Dumarest weaved, slowly, edging forward, knife a gleaming sliver in his hand. It turned so as to catch and reflect the light, to catch the eye and to narrow the concentration. Tricks Zucco must know but even so his head moved as he followed the blade. Moved then steadied as Dumarest lunged in a feint, drew back, lunged again, the blade in his hand sweeping up and forward in a thrust which would have opened the other's abdomen had it struck home.

A gamble lost and he felt the lack of resistance, following the lunge with a blur of speed as Zucco struck in turn.

Again the crowd roared at the sight of blood.

"Fast," said Zucco. "The fastest I have ever met. Slower and you would be screaming from the pain of a severed kidney."

Instead the blade had struck low to bathe Dumarest's thigh with a carmine flood.

A wound far less serious than it looked but he played up to it, limping, nursing the leg as he faced the other man, who now seemed too reluctant to attack and, suddenly, Dumarest knew the reason why.

"So you've guessed." Zucco edged forward, losing his smile. "Not that it will do you any good. In fact it will add spice to the combat. To know that you are without a defense. That your skill is useless and it is only a matter of time before you are reduced to a whimpering parody of a man. Here, in this arena, you've met your master."

A telepath.

Zucco's special skill which Shakira had mentioned. A man who could read thought and intention and act before they had been turned into movement. A fighter against whom there could be no calculated defense.

Dumarest inched forward, accelerated into a lunge, darted to one side, feinted again, heard the clash of metal and felt the burn of steel. A cut on his upper arm, shallow, harmless, but a demonstration of Zucco's power. Another followed, the point aimed at an eye missing to nick an ear, Zucco following the blow to cut again as Dumarest turned.

"Soon," he promised. "Then the game will be over.

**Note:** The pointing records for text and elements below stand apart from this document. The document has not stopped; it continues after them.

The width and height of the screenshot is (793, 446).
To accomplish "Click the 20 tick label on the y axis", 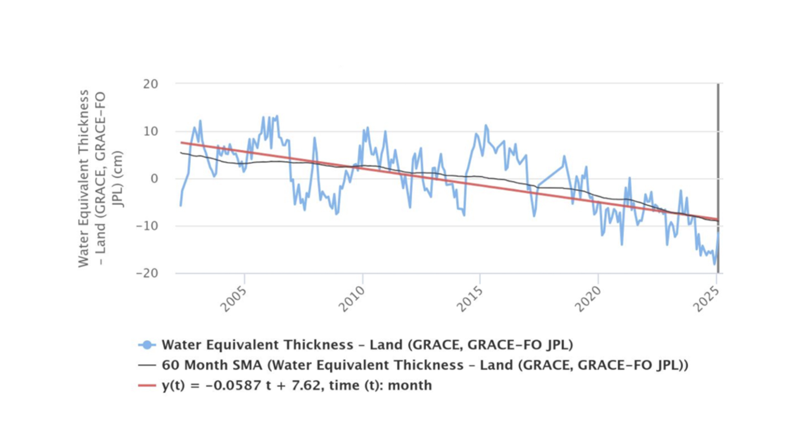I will tap(151, 84).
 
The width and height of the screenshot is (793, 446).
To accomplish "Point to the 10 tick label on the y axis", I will tap(151, 131).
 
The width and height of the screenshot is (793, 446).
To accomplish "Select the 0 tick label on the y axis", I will tap(154, 179).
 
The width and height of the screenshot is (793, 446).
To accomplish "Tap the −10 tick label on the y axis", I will tap(147, 226).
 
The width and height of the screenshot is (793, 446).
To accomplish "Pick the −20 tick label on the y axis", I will tap(147, 273).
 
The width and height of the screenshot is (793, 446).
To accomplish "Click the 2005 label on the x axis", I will tap(234, 299).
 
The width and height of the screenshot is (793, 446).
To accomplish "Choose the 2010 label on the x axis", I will tap(352, 299).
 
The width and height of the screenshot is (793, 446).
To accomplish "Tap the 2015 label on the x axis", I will tap(470, 299).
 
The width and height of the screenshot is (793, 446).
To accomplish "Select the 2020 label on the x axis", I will tap(588, 299).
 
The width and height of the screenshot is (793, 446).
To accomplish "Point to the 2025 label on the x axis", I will tap(706, 299).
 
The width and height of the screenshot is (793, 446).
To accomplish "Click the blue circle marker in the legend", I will tap(147, 345).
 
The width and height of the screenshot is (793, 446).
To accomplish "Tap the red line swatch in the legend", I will tap(147, 385).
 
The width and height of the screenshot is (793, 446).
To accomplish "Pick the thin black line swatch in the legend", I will tap(147, 365).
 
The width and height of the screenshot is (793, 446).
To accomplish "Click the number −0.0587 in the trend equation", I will tap(233, 385).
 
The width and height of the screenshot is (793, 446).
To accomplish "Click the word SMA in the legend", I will tap(246, 365).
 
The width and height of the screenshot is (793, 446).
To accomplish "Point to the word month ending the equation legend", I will tap(410, 385).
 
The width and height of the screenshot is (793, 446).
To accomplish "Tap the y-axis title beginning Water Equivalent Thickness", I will tap(84, 178).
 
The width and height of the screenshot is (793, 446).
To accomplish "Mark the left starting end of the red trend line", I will tap(181, 142).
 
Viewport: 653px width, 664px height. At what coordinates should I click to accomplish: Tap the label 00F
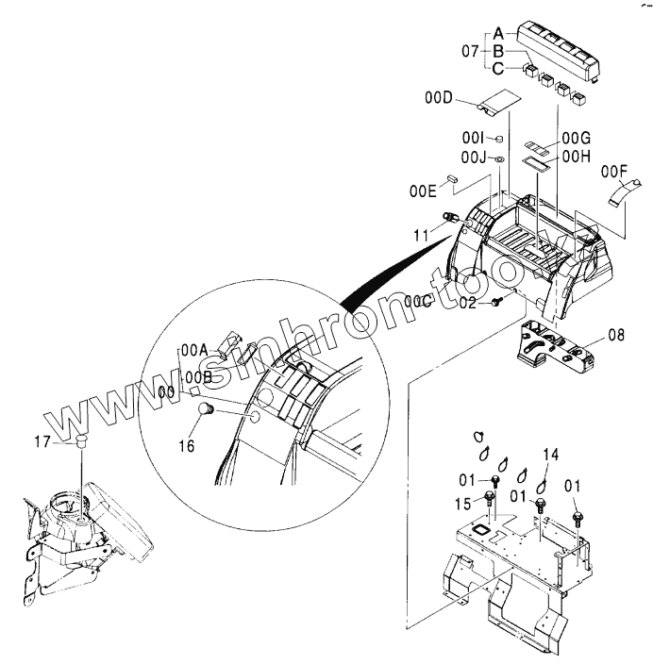[613, 171]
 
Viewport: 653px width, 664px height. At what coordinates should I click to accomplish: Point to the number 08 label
[616, 333]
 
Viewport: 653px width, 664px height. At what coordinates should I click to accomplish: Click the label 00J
[474, 156]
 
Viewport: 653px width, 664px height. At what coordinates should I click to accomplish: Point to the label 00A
[193, 348]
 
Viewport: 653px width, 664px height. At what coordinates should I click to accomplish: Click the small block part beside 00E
[452, 176]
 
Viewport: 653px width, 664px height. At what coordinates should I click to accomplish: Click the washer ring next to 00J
[499, 157]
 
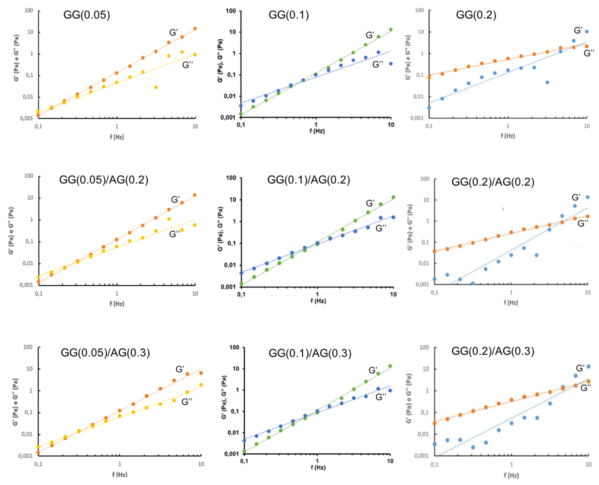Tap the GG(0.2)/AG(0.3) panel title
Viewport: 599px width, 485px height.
click(x=493, y=351)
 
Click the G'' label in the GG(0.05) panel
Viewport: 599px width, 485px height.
click(x=188, y=65)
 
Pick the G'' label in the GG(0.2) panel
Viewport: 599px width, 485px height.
click(x=589, y=53)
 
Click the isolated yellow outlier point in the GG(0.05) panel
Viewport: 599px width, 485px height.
click(x=156, y=88)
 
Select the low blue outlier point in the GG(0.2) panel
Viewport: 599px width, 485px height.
click(x=547, y=82)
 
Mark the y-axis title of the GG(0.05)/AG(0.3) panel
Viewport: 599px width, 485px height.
click(x=15, y=402)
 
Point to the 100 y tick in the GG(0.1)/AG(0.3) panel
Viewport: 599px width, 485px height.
click(x=234, y=347)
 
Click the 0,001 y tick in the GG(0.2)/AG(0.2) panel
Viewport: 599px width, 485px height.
click(x=422, y=284)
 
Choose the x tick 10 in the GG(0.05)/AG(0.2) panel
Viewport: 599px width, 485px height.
click(x=195, y=294)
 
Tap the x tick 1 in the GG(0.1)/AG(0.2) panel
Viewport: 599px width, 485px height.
click(x=317, y=294)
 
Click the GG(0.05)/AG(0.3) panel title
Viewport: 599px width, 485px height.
click(x=105, y=353)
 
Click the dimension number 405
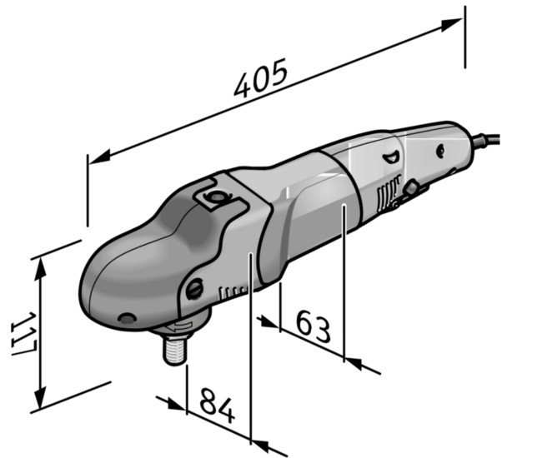[261, 78]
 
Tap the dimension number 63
[314, 326]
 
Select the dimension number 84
[217, 405]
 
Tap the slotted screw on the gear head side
[194, 289]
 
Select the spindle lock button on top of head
[216, 197]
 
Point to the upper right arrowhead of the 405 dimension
[451, 24]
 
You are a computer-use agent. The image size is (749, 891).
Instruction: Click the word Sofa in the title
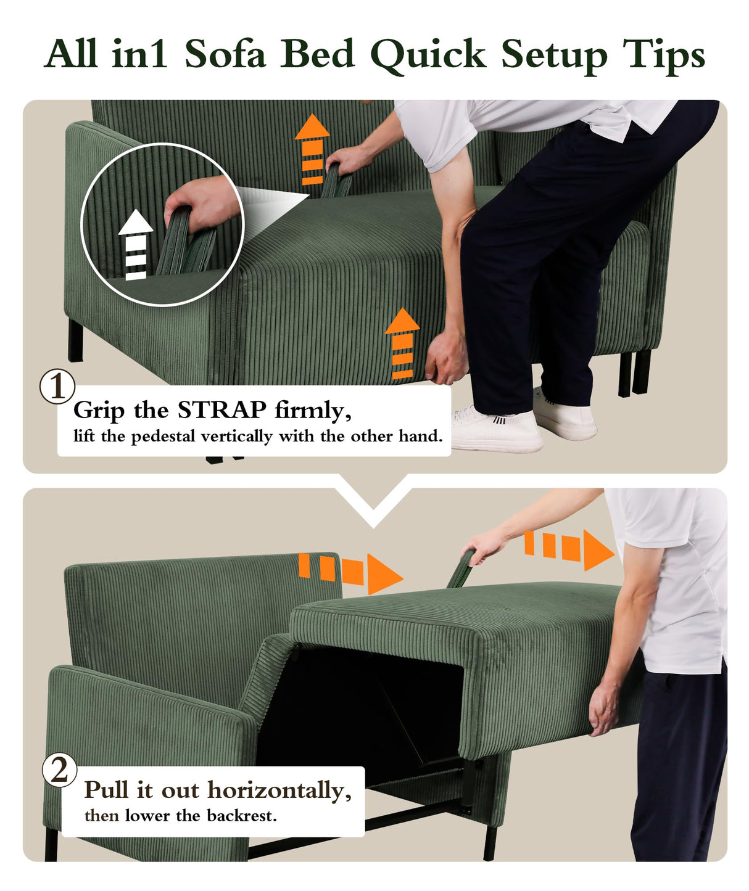[x=225, y=54]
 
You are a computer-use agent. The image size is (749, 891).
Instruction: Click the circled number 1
[x=57, y=387]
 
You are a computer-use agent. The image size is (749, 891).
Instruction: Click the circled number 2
[x=59, y=770]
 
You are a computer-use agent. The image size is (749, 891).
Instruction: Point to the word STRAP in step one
[x=221, y=410]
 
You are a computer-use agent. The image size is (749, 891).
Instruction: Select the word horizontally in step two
[x=279, y=790]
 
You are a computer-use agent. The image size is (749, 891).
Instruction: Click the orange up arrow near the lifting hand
[x=402, y=343]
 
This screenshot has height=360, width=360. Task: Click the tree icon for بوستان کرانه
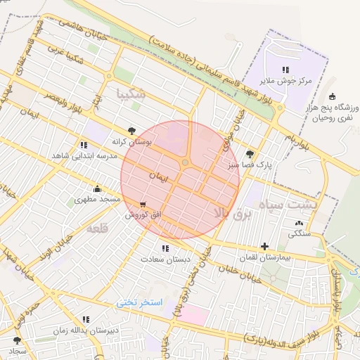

I shall cut deep and hard-try to guess where and when."

Thoughts Zucco could read and so direct his attack. A man facing a threat could avoid it in only so many ways but before action there had to be thought and Zucco would know the decision. As he would be able to anticipate the nature of any offensive.

"Come," he urged. "Why delay? The crowd are for you. They want you to win. Don't disappoint them. Even a whining coward would have the guts to try."

Taunts followed by others all of which Dumarest ignored. An old trick aimed at blinding him with rage but he had met it too often for it to have effect.

Why did Zucco want him to attack?

"Come," he said again. "It's time you made up your mind."

Time?

Time!

Dumarest stooped, snatched up a handful of sand, flung it at the other's face as he darted forward. A blinding shower rendered harmless as Zucco moved aside. Moving again as Dumarest followed the grit with a handful of blood. Then he was within reach, his knife a shimmering blur, cutting, slashing, a thin, high ringing filling the air as the blades clashed, parting to strike again in a fury of action.

Action too fast for thought, born of the reactive instinct honed by numberless combats and augmented by Dumarest's natural speed. The speed was too fast for Zucco to follow and he backed across the ring toward the tunnel where Valaban stood, Reiza at his side, Shakira a shadowy figure behind.